The Charnel Prince by Greg Keyes

The Charnel Prince book cover
Rating 8.4/10
This book keeps up what the first book started.

Finding myself into book three of a series that I've failed to review book two is always a bit mysterious. Normally I'm really good at remembering, but somehow I just forgot with Greg Keyes second book in his The Kingdoms of Thorn and Bone series.

But don't let that be a comment on my enjoyment of The Charnel Prince, for the book follows on nicely from its predecessor, and left me needing the next two.

We're down a few players in this book from the last, but naturally we find a few more to fill the gaps. I think we trade up, as well, as two of the new arrivals really add a great measure of irreverence mixed with heroism.

The Briar King is awake, and the world is turning upside down. But nothing is what it looks like at first glance(, and being halfway through the third book really helps me understand that). The bad guys aren't the bad guys, or they're not those bad guys but another set of bad guys altogether.

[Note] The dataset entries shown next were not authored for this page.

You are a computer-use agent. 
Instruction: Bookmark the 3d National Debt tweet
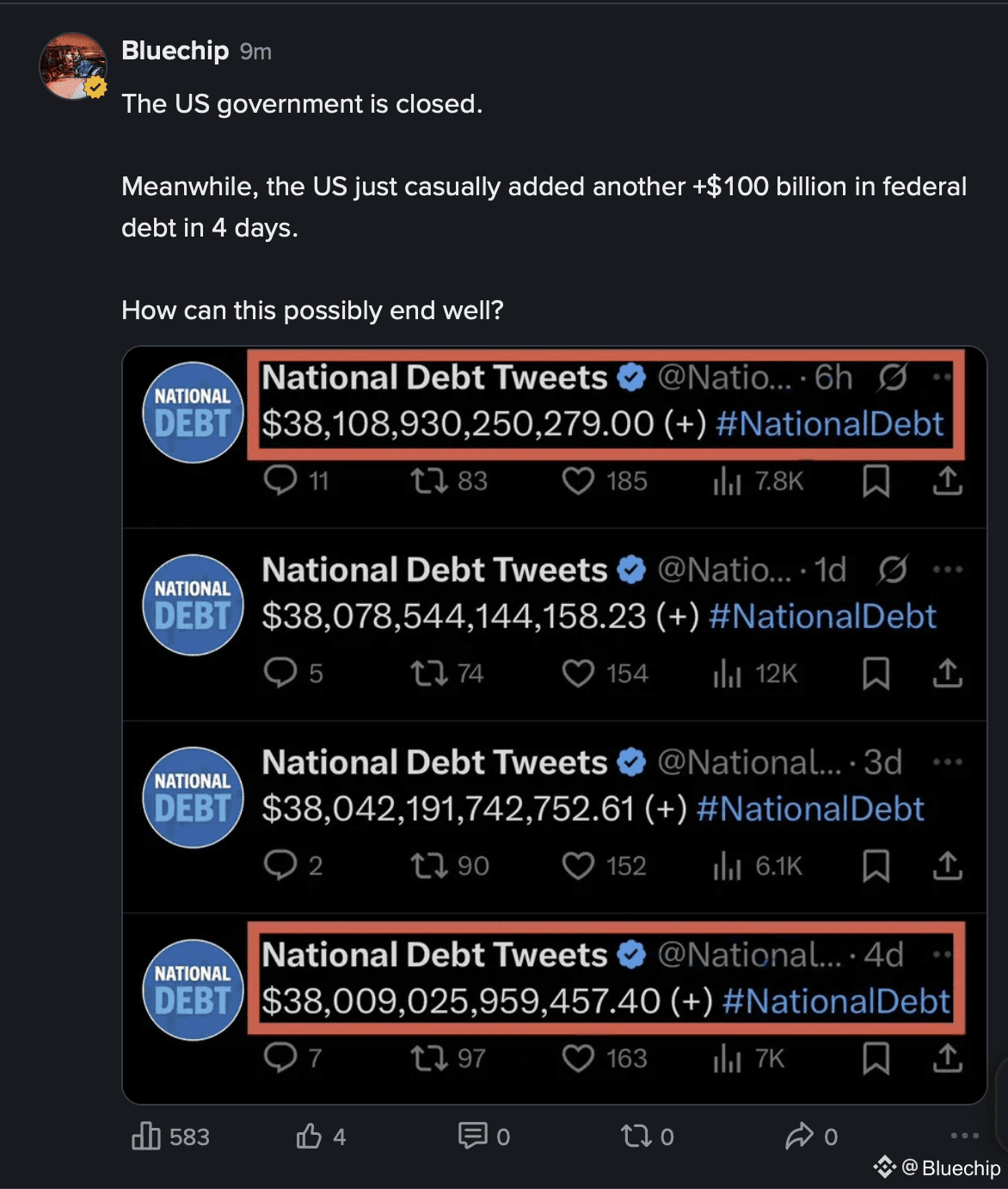pyautogui.click(x=876, y=866)
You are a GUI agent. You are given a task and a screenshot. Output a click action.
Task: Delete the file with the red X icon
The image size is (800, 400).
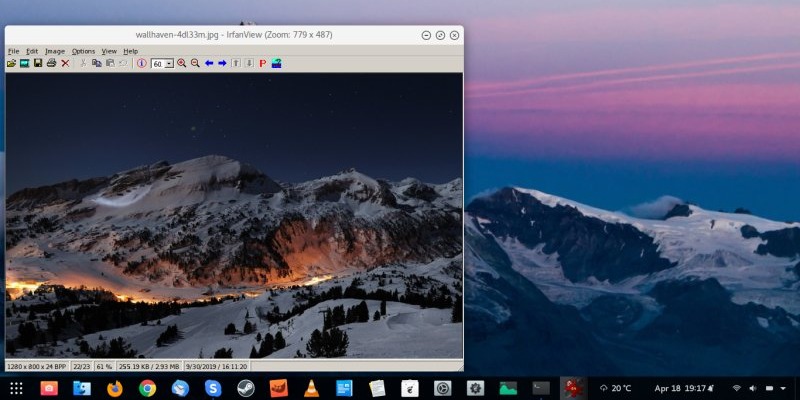[x=65, y=63]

This book once again sees one of the better characters I've had the pleasure of reading – our young Knight Ser Neil – off on a quest to find the missing princess. His character growth over the series is impressive, and more than that, it's compelling. Greg Keyes knows how to write a three dimensional character, with hints at other dimensions just to really throw you off.

Realism stretches through this book like elastic, thin in some places and strong in others. It is there for when it needs to be: when dealing with characters, nations, surroundings; and fades away when it needs. This latter is the most impressive as it shows Keyes' ability to be sparse with his creativity. There are times when he could have gone overboard but instead has just kept it close to the vest. And there are aspects of this book which are almost unique to this book, with its own mythos being much more than myth.

An issue I had with the first book is the seeming forced contrivance to keep one of our characters in the dark. This is dealt with a little, though not entirely, and seems a little too easy. But apart from that, this book keeps up what the first book started.